Б. С. говорил: “Я листовок не пишу”. Поэтическое слово было для него концентрированным проявлением языка. Поэзия не мыслилась как аполитичная, но и не мыслилась как политизированная.
Помню сцену: Борис Слуцкий, Давид Самойлов, кажется, Володя Корнилов. Все читают очень мощные, социально весомые стихи. И вот — Глеб:
Жил человек - и нету. И умер не на войне. Хотел повернуться к свету, а умер лицом к стене…
Среди — повторяю — очень значительных и напряженных стихов глебовское стихотворение — как глоток родниковой воды. Воцаряется долгая тишина. То есть и тогда для всех присутствовавших — человеческое или, как мы сказали бы теперь, экзистенциальное начало было главным…
Оно определило отношение к поэзии как способу утверждения личностного существования. Раскрытия его драмы. Драмы человека, живущего в этом социуме.
Мироощущение задавало параметры творческих принципов: отрицание выспренности, риторики, неприятие штампов. (“Дежурно” — излюбленное критическое замечание Глеба.) А также — преодоление инерции стиха. (“Рессорный” стих — тоже глебовское словечко!) Патетической декламационности — противопоставлялась естественность живой интонации, речевого самовыражения.
Официально Глеб Семенов занимал в Ленинградском Союзе писателей должность референта Комиссии но работе с молодыми. И, находясь на службе, был весьма исполнительным и ответственным служащим. Но, памятуя о давней заповеди российской интеллигенции, он служил, но не прислуживался. И хотя не являлся членом партии, начальство с ним считалось.
Он любил играть в шахматы… И свой талант выстраивания всевозможных комбинаций не без успеха использовал в Союзе. Иначе — просто не удержался бы. А от него — как от практического проводника общих установок — многое зависело.

Задание: Выпишите из отрывка о Глебе Семенове фрагмент между словами «Мироощущение задавало параметры» и «интонации, речевого самовыражения.», включая их самих, без каких-либо изменений.

Материал:
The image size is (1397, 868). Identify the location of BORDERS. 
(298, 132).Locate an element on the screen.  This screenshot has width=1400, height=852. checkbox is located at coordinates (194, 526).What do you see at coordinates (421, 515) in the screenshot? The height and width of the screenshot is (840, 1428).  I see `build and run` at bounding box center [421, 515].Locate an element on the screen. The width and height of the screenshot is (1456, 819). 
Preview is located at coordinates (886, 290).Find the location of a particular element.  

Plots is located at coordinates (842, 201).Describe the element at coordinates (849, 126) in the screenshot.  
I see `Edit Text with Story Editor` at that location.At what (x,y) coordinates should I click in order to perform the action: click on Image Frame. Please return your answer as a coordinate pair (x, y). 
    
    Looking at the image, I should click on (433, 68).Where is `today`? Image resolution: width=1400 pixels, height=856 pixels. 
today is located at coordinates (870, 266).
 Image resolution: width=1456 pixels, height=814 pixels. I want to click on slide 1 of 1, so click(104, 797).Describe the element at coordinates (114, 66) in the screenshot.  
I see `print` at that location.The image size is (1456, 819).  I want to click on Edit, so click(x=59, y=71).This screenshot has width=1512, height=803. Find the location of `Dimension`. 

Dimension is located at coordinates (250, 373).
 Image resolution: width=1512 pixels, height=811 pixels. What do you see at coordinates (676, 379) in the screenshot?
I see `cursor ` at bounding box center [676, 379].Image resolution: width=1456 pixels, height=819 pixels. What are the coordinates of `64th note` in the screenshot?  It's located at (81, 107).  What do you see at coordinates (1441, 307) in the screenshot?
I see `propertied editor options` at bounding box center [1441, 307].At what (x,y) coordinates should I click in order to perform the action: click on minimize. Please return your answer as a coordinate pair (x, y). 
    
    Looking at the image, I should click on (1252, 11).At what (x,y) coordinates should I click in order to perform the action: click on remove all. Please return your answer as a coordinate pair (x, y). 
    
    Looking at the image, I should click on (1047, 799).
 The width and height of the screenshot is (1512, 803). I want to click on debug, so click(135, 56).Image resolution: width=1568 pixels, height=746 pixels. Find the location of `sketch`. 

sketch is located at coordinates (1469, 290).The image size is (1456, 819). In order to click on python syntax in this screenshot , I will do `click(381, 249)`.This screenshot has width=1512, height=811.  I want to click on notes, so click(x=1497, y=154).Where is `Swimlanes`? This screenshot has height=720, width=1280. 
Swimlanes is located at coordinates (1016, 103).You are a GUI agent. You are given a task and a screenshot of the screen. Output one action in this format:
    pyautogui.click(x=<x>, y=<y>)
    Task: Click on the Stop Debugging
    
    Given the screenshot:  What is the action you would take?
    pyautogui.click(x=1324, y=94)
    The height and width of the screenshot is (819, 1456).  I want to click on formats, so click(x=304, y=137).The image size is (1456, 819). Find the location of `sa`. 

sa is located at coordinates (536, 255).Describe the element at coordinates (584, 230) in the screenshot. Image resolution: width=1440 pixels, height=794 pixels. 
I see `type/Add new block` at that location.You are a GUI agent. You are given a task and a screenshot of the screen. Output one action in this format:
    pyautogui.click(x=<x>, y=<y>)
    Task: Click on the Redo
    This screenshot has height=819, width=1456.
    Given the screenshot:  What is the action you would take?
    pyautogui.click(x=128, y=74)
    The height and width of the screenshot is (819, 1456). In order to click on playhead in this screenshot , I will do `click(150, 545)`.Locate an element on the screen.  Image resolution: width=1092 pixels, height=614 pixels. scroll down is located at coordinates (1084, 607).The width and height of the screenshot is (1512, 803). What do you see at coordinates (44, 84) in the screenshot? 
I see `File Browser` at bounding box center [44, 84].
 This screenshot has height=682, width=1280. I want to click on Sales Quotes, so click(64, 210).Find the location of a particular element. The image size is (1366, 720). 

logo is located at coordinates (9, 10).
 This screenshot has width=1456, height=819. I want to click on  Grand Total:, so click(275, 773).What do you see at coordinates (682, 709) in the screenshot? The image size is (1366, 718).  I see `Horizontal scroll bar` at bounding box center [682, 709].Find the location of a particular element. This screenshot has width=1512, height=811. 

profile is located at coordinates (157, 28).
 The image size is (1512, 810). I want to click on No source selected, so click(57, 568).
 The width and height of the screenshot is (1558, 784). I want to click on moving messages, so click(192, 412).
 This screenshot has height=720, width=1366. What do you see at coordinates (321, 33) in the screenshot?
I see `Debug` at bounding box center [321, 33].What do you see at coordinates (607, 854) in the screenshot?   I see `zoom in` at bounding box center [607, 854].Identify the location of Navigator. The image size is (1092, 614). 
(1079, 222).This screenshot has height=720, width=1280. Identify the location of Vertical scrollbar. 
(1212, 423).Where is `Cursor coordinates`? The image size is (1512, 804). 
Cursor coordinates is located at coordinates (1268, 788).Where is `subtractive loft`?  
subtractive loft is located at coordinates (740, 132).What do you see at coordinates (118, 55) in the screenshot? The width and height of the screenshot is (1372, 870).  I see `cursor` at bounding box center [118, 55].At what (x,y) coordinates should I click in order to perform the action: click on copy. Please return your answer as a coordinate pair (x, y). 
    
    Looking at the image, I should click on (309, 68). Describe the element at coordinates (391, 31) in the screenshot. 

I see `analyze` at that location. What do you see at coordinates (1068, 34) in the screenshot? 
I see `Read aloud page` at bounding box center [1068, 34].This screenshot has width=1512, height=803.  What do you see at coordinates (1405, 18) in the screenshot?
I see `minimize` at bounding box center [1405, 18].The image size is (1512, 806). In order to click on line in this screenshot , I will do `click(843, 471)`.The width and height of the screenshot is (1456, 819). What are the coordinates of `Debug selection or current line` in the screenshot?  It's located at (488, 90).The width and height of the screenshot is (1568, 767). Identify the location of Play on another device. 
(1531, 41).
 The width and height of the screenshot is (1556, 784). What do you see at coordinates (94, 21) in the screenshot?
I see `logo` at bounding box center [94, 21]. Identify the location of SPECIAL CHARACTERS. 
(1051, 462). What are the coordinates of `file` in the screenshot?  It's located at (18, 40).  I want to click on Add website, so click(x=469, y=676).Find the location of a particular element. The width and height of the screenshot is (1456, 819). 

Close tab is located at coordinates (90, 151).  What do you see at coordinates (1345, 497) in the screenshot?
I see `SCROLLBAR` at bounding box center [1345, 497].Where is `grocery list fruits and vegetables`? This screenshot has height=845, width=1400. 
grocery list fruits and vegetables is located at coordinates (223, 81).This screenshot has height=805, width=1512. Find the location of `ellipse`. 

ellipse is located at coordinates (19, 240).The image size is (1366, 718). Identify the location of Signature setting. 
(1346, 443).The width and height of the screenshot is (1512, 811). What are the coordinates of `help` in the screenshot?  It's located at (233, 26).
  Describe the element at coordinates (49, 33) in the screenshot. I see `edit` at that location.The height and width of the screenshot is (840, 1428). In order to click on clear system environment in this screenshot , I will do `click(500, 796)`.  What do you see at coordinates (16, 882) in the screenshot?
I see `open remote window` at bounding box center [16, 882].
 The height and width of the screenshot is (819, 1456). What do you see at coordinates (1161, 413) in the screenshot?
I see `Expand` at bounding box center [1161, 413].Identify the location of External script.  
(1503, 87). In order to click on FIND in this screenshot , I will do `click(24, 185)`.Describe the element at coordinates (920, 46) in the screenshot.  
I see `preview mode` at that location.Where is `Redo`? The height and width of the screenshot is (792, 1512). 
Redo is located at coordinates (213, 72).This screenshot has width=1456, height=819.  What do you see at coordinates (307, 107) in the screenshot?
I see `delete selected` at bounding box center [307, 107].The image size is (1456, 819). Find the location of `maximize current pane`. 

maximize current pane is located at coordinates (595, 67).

Решение:
Мироощущение задавало параметры творческих принципов: отрицание выспренности, риторики, неприятие штампов. (“Дежурно” — излюбленное критическое замечание Глеба.) А также — преодоление инерции стиха. (“Рессорный” стих — тоже глебовское словечко!) Патетической декламационности — противопоставлялась естественность живой интонации, речевого самовыражения.